Hörbehinderung nimmt weltweit zu. Nach Schätzungen der Weltgesundheitsorganisation (WHO) sind über 360 Millionen Menschen – mehr als fünf Prozent der Weltbevölkerung – von Hörverlust betroffen (unter ihnen 32 Millionen Kinder). Diese Zahlen nehmen weiter zu. Die Kosten, wenn Hörverlust nicht addressiert wird und behandelt werden kann, wurden kürzlich auf 750 Mrd. USD pro Jahr geschätzt.
Die Weltgesundheitsorganisation (am 7. April 1948 gegründet) zählt heute 194 Mitgliedsstaaten und ist die Koordinationsbehörde der Vereinten Nationen für das internationale öffentliche Gesundheitswesen.
Die Weltgesundheitsversammlung (WHA), das höchste Entscheidungsgremium der Weltgesundheitsorganisation, hat am 4. Mai 2017 eine Resolution zum politischen Maßnahmenplan für Hörgesundheit verabschiedet. In der Resolution wurde bestätigt, dass Hörverlust ein schwerwiegendes Problem der öffentlichen Gesundheit ist.

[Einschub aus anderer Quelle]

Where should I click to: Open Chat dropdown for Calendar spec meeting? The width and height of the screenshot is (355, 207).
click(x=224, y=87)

Die Regierungen aller Länder werden aufgefordert, diesem Problem eine höhere Priorität einzuräumen und einen nationalen Aktionsplan zu seiner Bewältigung zu entwickeln. Auch die deutsche Bundesregierung ist gefordert, aktiv zu werden.

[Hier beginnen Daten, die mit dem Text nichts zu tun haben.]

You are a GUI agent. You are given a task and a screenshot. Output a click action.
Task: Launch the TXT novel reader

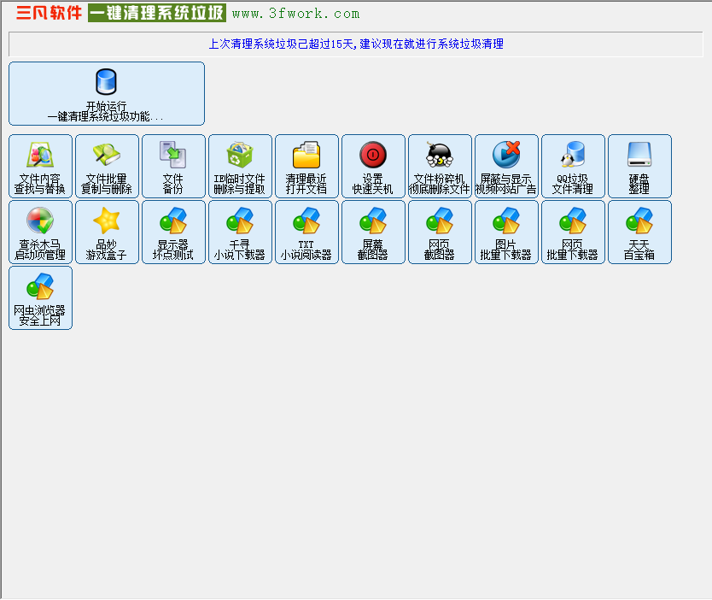(x=306, y=232)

Schritte zum Kampf gegen die Auswirkungen von Taubheit
In der Resolution sind einige Schritte zum Kampf gegen die Auswirkungen von Taubheit und Hörverlust dargelegt, darunter:
- Stärkung des Bewusstseins für die große Verbreitung von Hörverlust sowie für seine sozialen und wirtschaftlichen Auswirkungen unter den Entscheidern und in der Gesellschaft
- Besserer Zugang zu bezahlbaren, qualitativ hochwertigen Hörlösungen, darunter auch Hörgeräten und Cochlea-Implantaten, als Teil der universellen Gesundheitsversorgung
- Erweiterung der Untersuchungsprogramme zur Früherkennung und Diagnostizierung von Ohrerkrankungen und Hörverlust, wobei der Schwerpunkt Säuglingen, Kleinkindern und älteren Erwachsenen gilt
- Stärkung des Bewusstseins für die Gefahren von Hörverlust durch Lärm sowie Umsetzung von Maßnahmen zur Bekämpfung von Lärmexposition am Arbeitsplatz, in der Umwelt und in der Freizeit
- Bessere Erfassung von Informationen zu Ohrerkrankungen und Hörverlust, damit die politischen Entscheidungsträger über eine bessere Grundlage für die Erarbeitung evidenzbasierter Strategien verfügen
Viele Ursachen von Hörverlust können durch öffentliche Gesundheitsmaßnahmen vermieden werden. Schätzungen gehen davon aus, dass 60 Prozent aller Fälle von Hörverlust bei Kindern vermeidbar sind.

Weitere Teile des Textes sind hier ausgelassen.